Much like those broke TV characters living in really envious places, I guess I've taken for granted how easy it has always been for me to see a Steelers game, whether on TV or in person.

You know how you plan trips months in advance to see the Steelers at Heinz Field? When my friends call and ask me to go, I'm all "Cool, see you in 10!"

I've never actually appreciated just how unstable the NFL's flex scheduling can be for a person who plans a trip months ahead of time. To me, a switch from 4:15 p.m. to 8:30 p.m. is just a change of announce teams from Ian Eagle/Dan Fouts to Al Michaels/Cris Collinsworth. But to you, it could be the difference between keeping your plans to come to Pittsburgh or jumping online to say "Son of a b****!" before selling your tickets on StubHub in the hopes you'll get at least face value for them.

Since I was a little boy, I've just turned the TV on at game time, and there they were: my Steelers.

I couldn't imagine what it would be like living in, say, New Mexico, and suddenly being agitated by the sight of the Browns playing at Arizona (CBS regional coverage) on my TV screen, while, thousands of miles away, my beloved Steelers were battling the Ravens at the exact same time (also CBS regional coverage for some damn reason).
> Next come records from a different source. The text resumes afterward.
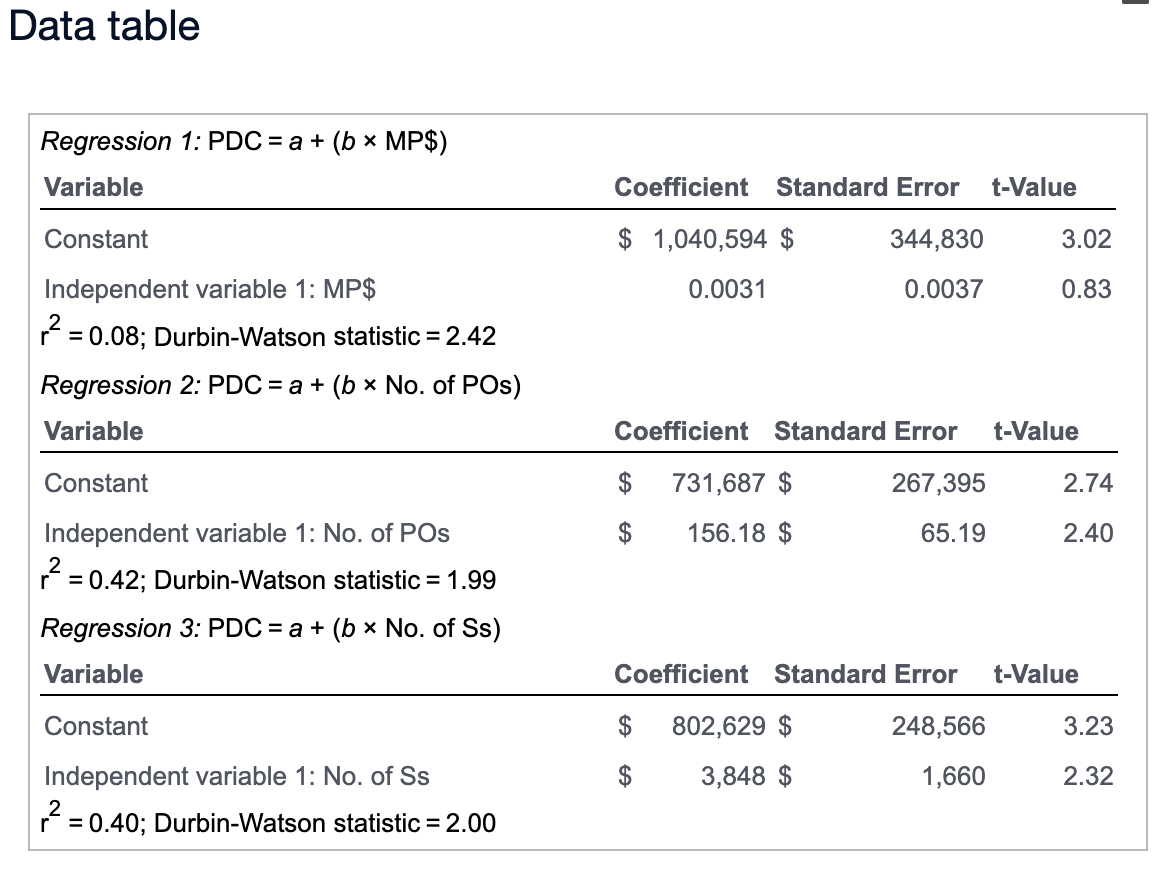Click the MP$ coefficient value 0.0031

coord(727,289)
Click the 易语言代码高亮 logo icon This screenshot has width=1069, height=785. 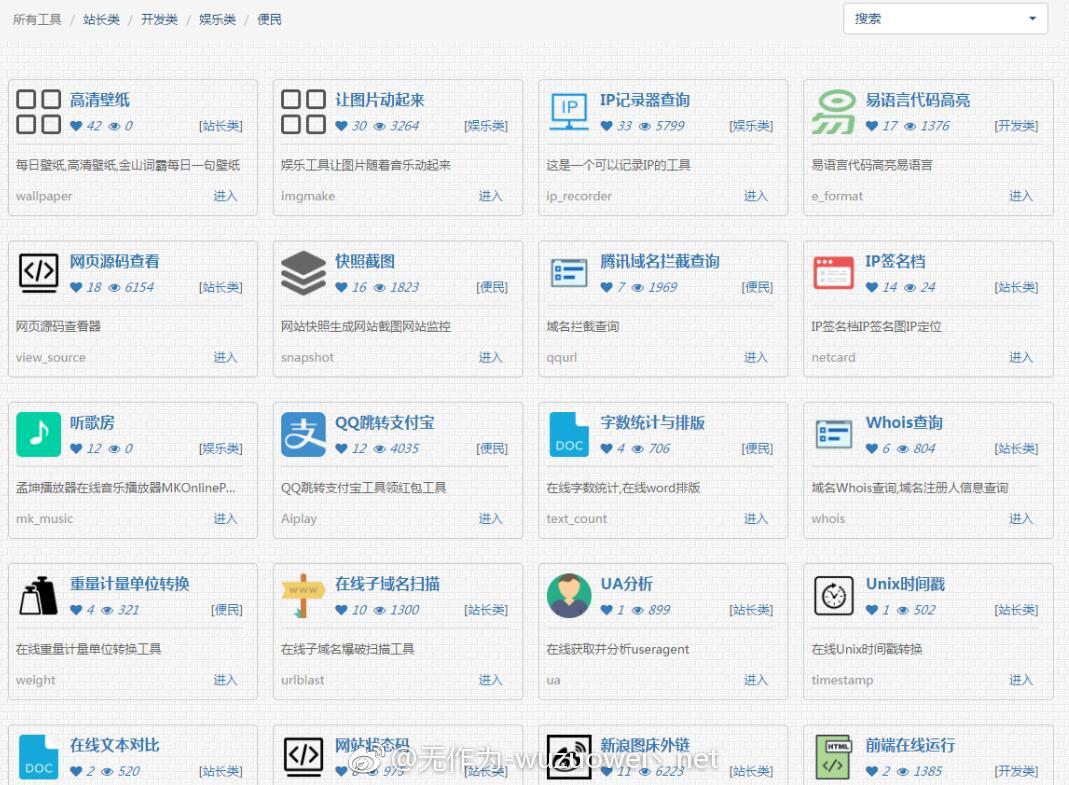(x=833, y=110)
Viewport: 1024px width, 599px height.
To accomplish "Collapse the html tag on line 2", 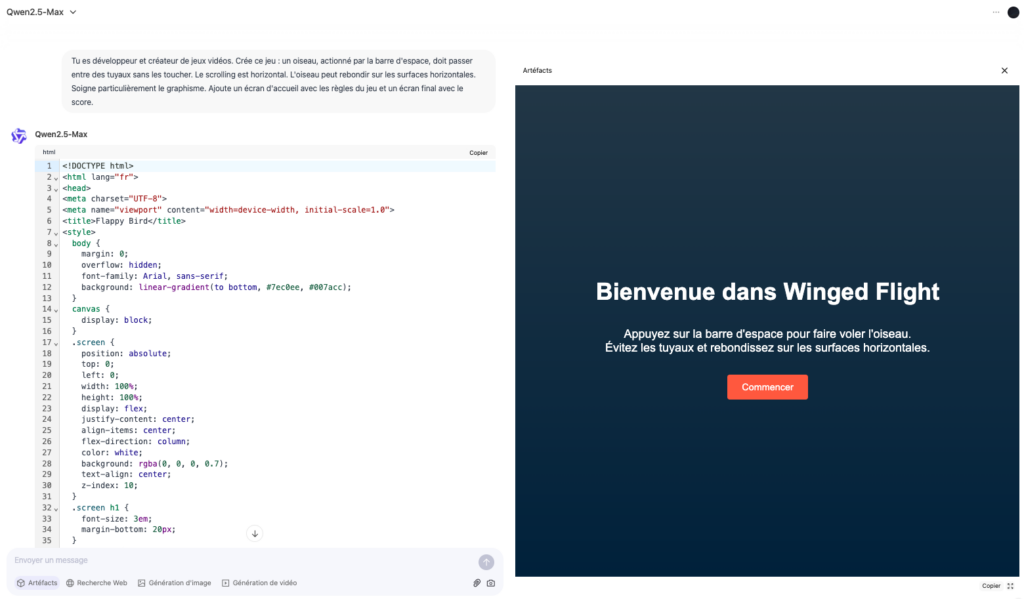I will point(56,177).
I don't even need to pay for any fancy viewing package in-order to see my Steelers. I've never once threatened any broadcasting subscription service with doing that word you're not really allowed to say anymore, but a good example of the definition would be vowing to never shop at Walmart again because they didn't have fudge Twinkies on a particular Wednesday.

"Where can I stream the game?" is something I've never had to ask.

That has to be a horrible endeavor. Sure, you find a streaming service, but it's kind of shady and originates in Greece, which means you're either going to see the Steelers take on the Patriots or an old re-run of Perfect Strangers.

And what about trying to follow the game by following the comments of others online? You know that poster who goes by the name Steelers58FortheThumbForever, the guy who is so irritating on game-threads because he's always saying stuff like, "Told ya', they suck!"?

I never have to worry about that guy.

You want to know how privileged I am? Even when the Steelers play their annual games that are broadcast on ESPN and the NFL Network—two channels that aren't included with very basic cable—I STILL get to watch these games due, to, I guess maybe the "Cheapskate Local Viewer" clause?

If I want to watch the WTAE Monday Night Football pregame show—hosted for many years by the legendary Sally Wiggin—I can do so in the comfort of my own living room, or I can be outside of Heinz Field in, again, 10 minutes!

Even preseason games. I mean, who cares about them, right? Lots of people, including me sometimes, but other times, not so much.

But I can turn on KDKA to watch Bob Pompeani, the guy who has been doing play-by-play of August Steelers games for years (I've actually passed him on the street a few times—snazzy dresser) whenever I want, or I could wait a day or so and just catch the replay on The CW.

So, there you have it.

You can call me a troll, and maybe I am, but I'm a troll who will watch every single Steelers game next season.

But if it makes you feel any better, there's a great chance I will miss the entire 2018 season because my car will be swallowed up by a giant pothole outside of Heinz Field.

We all have things we take for granted. You have roads. I have the Steelers.